-------- Input material --------

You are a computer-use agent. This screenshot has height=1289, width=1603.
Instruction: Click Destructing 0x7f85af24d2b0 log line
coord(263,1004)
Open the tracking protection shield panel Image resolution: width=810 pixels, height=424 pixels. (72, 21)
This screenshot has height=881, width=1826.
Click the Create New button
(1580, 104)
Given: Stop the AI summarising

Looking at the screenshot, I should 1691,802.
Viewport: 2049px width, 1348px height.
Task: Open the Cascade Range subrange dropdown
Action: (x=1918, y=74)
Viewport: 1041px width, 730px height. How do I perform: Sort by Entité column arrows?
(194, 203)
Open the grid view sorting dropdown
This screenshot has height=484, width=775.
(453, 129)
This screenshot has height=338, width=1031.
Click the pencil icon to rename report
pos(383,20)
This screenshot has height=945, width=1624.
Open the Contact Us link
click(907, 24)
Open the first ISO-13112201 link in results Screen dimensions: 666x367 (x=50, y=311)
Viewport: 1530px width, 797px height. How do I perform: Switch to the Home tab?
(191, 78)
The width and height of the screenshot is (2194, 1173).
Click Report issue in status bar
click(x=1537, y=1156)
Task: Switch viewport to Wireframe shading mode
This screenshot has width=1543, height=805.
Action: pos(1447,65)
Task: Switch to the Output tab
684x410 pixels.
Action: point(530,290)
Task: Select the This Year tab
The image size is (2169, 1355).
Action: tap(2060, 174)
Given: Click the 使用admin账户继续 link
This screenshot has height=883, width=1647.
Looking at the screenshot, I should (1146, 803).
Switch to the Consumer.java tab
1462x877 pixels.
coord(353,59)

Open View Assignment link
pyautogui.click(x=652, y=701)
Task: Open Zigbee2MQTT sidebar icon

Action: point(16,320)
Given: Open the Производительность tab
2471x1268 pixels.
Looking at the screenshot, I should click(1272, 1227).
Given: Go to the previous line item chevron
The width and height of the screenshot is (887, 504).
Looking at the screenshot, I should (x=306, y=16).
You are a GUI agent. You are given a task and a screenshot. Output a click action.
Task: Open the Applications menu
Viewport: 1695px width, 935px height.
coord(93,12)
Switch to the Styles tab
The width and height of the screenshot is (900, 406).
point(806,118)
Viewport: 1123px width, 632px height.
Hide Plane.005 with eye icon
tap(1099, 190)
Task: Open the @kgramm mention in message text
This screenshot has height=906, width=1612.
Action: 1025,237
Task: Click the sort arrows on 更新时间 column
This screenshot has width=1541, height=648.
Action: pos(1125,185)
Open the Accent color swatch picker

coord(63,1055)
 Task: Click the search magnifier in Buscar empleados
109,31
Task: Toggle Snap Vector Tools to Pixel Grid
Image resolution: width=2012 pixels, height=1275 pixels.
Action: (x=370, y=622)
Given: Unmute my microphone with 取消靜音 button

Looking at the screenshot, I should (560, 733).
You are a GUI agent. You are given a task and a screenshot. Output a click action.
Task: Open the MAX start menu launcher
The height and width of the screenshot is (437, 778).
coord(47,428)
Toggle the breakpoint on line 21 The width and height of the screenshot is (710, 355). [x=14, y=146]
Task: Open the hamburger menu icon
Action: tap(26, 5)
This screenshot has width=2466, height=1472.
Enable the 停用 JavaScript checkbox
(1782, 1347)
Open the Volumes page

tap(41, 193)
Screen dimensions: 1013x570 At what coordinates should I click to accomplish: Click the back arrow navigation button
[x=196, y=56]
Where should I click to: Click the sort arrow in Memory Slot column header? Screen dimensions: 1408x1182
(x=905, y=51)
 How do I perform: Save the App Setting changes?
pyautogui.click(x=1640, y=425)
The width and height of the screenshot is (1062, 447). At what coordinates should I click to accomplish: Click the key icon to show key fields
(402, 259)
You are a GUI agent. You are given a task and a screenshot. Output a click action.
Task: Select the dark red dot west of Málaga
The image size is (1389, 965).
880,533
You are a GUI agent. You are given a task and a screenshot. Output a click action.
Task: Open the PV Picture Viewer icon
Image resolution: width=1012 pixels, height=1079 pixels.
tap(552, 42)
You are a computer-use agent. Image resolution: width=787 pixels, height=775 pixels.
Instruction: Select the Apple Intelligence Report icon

--------

__Try it__:
Output the lines above exactly, but only those between the line holding "Task: Select the dark red dot west of Málaga" and the line holding "Task: Open the PV Picture Viewer icon", inclusive.

__Task solution__:
Task: Select the dark red dot west of Málaga
The image size is (1389, 965).
880,533
You are a GUI agent. You are given a task and a screenshot. Output a click action.
Task: Open the PV Picture Viewer icon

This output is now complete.